A Southern Indie Bookseller Alliance 2017 Summer OKRA pick!
One of Kirkus Review’s “11 Thrillers That Will Keep You Awake This Summer”
Watch the trailer for The Devil's Muse here: https://vimeo.com/224000865
In the thrilling fifth book in the critically acclaimed series that’s “edgy, dangerous, but pulsing with life” (Bill Ott, Booklist), a Mardi Gras parade turns deadly.
It’s Mardi Gras in New Orleans and rookie cop Maureen Coughlin has no idea what she’s in for. Her night working the parades begins calmly enough—until a half-naked man careens through the crowd and throws himself onto the hood of an oncoming SUV. As she tries to deal with the incident amid the pulsing chaos of the parade, Maureen hears gunshots. Moments later, with three wounded and a handful of drunken witnesses, Maureen has a full-fledged investigation on her hands. Who was the shooter? Who was he after? Who’s the next target? City bigwigs begin pressuring Maureen and her crew for quick answers. And with an amateur camera crew intent on capturing “the real Mardi Gras” for their YouTube channel, an incompetent supervising detective, and tense race relations in a city more likely to mistrust cops than ever, it’s going to be a very long night—and a memorable first Mardi Gras—for Maureen.
With The Devil’s Muse, the acclaimed crime writer Bill Loehfelm conjures rowdy New Orleans in all its mess and marvel, and sends Maureen deep into the city on another wild, high-octane adventure.

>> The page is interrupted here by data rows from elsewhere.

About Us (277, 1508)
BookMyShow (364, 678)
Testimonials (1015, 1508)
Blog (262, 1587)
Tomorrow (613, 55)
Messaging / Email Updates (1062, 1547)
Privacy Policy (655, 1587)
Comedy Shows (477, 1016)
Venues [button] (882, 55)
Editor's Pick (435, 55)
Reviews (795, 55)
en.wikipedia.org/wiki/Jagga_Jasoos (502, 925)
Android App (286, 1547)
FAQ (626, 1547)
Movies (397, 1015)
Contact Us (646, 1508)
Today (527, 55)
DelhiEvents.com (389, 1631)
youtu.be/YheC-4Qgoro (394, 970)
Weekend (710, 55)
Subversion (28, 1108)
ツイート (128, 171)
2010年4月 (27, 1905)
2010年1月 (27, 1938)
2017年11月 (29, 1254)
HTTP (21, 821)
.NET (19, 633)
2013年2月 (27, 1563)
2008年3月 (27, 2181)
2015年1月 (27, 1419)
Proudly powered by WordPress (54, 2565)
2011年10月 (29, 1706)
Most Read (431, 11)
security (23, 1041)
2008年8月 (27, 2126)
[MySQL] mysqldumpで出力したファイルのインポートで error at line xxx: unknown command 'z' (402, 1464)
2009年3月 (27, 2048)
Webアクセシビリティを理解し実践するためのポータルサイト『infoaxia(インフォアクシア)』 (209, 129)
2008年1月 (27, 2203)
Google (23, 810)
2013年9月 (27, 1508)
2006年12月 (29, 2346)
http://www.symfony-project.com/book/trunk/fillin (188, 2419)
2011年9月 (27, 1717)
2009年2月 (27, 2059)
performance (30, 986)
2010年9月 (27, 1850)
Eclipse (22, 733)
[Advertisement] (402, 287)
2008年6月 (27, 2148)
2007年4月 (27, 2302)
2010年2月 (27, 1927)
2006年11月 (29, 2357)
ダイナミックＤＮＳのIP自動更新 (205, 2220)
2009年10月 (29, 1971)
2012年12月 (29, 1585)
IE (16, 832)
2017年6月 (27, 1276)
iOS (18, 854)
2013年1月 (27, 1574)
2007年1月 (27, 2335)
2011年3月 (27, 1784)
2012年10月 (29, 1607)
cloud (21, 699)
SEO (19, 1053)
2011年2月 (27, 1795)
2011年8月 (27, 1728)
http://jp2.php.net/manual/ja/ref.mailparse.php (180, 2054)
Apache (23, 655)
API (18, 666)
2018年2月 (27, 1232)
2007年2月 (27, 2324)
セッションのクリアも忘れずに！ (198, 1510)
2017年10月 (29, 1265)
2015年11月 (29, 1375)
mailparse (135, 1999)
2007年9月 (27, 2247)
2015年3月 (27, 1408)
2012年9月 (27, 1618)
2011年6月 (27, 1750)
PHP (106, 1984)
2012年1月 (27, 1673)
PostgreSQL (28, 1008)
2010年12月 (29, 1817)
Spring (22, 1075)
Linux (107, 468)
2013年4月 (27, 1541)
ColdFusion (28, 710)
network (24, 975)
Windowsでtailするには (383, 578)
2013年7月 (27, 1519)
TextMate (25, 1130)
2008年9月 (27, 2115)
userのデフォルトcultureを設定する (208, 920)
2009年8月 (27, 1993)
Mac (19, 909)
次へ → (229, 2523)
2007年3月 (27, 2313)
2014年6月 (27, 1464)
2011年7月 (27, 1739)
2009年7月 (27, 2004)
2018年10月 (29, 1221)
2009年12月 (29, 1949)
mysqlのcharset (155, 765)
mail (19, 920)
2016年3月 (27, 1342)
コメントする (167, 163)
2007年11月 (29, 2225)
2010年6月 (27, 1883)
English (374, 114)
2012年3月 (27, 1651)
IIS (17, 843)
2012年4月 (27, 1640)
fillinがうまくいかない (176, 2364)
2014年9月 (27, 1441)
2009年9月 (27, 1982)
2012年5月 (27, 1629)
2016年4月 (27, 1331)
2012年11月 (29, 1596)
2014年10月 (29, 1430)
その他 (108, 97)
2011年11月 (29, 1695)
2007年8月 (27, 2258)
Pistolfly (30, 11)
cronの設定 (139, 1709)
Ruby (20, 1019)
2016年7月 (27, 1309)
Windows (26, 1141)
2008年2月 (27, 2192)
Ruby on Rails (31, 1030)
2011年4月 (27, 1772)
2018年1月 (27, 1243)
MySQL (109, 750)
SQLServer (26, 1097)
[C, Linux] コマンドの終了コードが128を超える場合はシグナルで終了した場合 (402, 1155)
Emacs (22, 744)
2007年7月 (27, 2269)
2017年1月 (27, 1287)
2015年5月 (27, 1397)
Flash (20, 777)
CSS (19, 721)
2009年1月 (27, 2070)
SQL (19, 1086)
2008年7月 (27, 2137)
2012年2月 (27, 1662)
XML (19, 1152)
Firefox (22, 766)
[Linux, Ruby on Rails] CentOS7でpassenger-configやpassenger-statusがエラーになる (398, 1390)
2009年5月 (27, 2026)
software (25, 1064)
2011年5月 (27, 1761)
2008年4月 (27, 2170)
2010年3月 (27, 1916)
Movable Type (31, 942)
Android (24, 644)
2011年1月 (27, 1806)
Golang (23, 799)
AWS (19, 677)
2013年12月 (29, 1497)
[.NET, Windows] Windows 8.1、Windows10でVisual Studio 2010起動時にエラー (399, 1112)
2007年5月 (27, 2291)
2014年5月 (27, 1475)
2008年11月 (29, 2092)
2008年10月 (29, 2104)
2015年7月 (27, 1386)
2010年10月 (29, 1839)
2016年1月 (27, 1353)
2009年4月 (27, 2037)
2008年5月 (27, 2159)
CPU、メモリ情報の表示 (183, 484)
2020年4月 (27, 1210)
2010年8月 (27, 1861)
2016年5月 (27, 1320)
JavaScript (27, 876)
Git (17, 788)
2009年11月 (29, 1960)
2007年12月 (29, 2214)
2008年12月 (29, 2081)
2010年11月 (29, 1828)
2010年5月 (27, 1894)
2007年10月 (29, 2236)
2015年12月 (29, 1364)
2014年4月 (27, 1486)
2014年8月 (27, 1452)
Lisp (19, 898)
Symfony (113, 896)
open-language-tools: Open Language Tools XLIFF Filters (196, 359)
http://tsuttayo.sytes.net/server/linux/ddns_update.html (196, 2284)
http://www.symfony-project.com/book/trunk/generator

Loehfelm's low-key fifth novel featuring New Orleans beat cop Maureen Coughlin (after 2016's Let the Devil Out) finds the native New Yorker and rookie patrol officer working her first Mardi Gras. She has just pulled an emaciated man wearing nothing but hot pink zebra-print tights off the hood of an SUV. He's obviously under the influence of a powerful hallucinogen, but when gunshots ring out nearby, Coughlin pushes through the crowds to find multiple people injured. Shortly thereafter, she's notified that the junkie in the tights has died. In the chaotic hours that follow, Coughlin maneuvers through drunken revelers, an annoying street-level journalist with her own camera crew, and warring gang members to connect the mysteries of the shooting and the overdose. Fans of police procedurals will enjoy the grittiness of the narrative, but the relatively easy crime solving and the lack of any substantial character progression make this outing a bit formulaic.